Hunt announced changes to tax rules that will mean more people pay basic income tax, a lower threshold for paying the top rate of income tax, and a cut in tax-free allowances for earnings from dividends.
THE KEY MEASURES
He also froze the threshold at which employers pay National Insurance contributions until April 2028.
And he will cut the business rates tax on company premises while commencing a revaluation of business properties from April to make sure the tax reflects the value of properties.
The revaluation of properties for business rates is a bid to “soften the blow”. And hunt said two-thirds of properties “won’t pay a penny next year” with thousands of “small high street shops” benefiting from the move.
The business rates multipliers will be frozen in 2023-24, at 49.9p (for small businesses) and 51.2p, preventing these from increasing in line with inflation. The government says this is a tax cut worth £9.3 billion over the next five years and will mean bills are 6% lower than without the freeze.
Upward transitional relief caps will provide support for those facing large bill increases following the revaluation. This £1.6 billion of support will be funded by the Exchequer rather than by limiting bill decreases, as at previous revaluations. The ‘upward caps’ will be 5%, 15% and 30%, respectively, for small, medium, and large properties in 2023-24.
And there will be no downward transition for those businesses whose rateable value have decreased following the revaluation. Instead, ratepayers will see reductions to their rate bills immediately.
But consumers will have less cash to spend. The highest-earning Britons will now pay the top 45% rate of tax on income above £125,000, rather than £150,000 previously. The previous administration of Prime Minister Liz Truss had tried to abolish the top rate altogether.

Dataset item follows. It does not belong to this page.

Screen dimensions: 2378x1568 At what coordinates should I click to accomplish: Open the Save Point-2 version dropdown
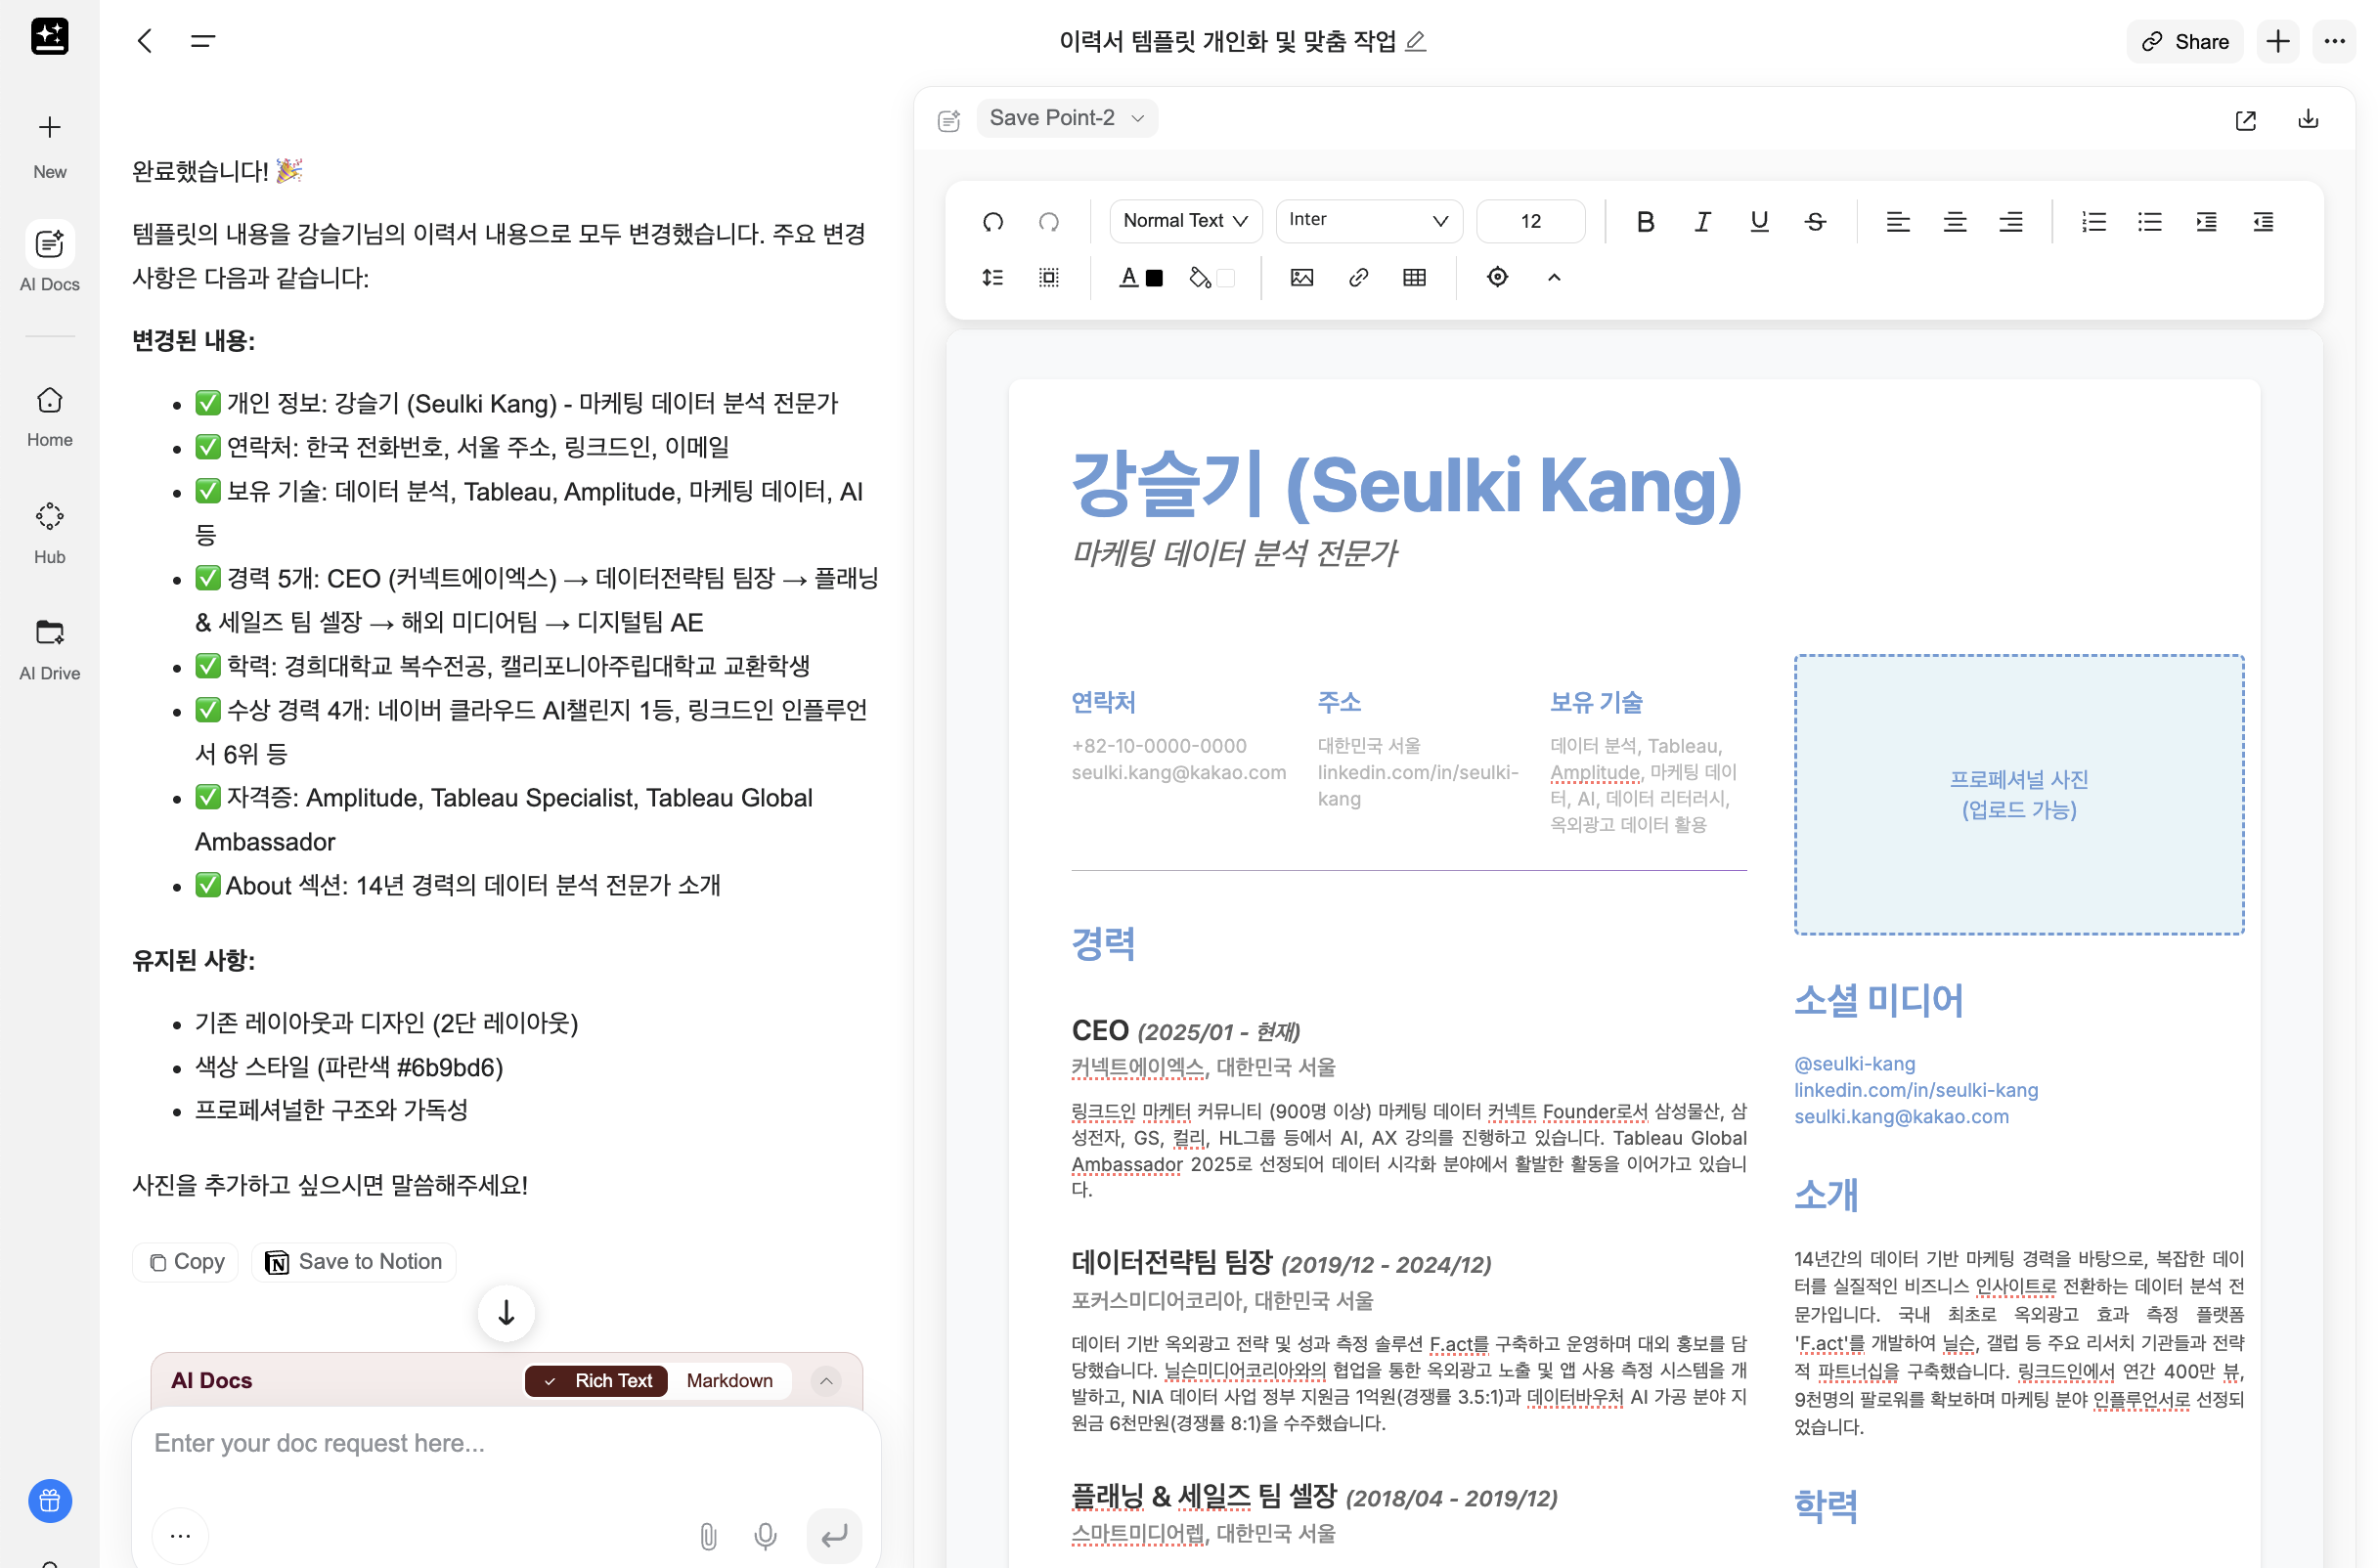pos(1066,118)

The government will freeze until April 2028 the threshold on the amount people can earn tax-free as well as the level at which the higher rate of income tax kicks in, meaning that with inflation running high, people face paying more income tax.
Hunt said he would cut the amount shareholders can earn in dividends before they begin paying tax from the current level of £2,000 to £1,000 next year and £500 from 2024.
Because electric cars are increasingly common, Hunt said they will no longer be exempt from vehicle taxes from April 2025.
Public spending will grow but more slowly than the economy, he said.
Existing increases planned for departmental budgets will be protected in cash terms until 2024/25, Hunt said - meaning a big real-terms cut with inflation running so high.
Overall spending on public services will continue to rise in real terms for the next five years.
And while many consumers will have less cash, he said he would keep in place the so-called triple lock, which guarantees the state pension will increase by inflation, average earnings or 2.5% - whichever is strongest.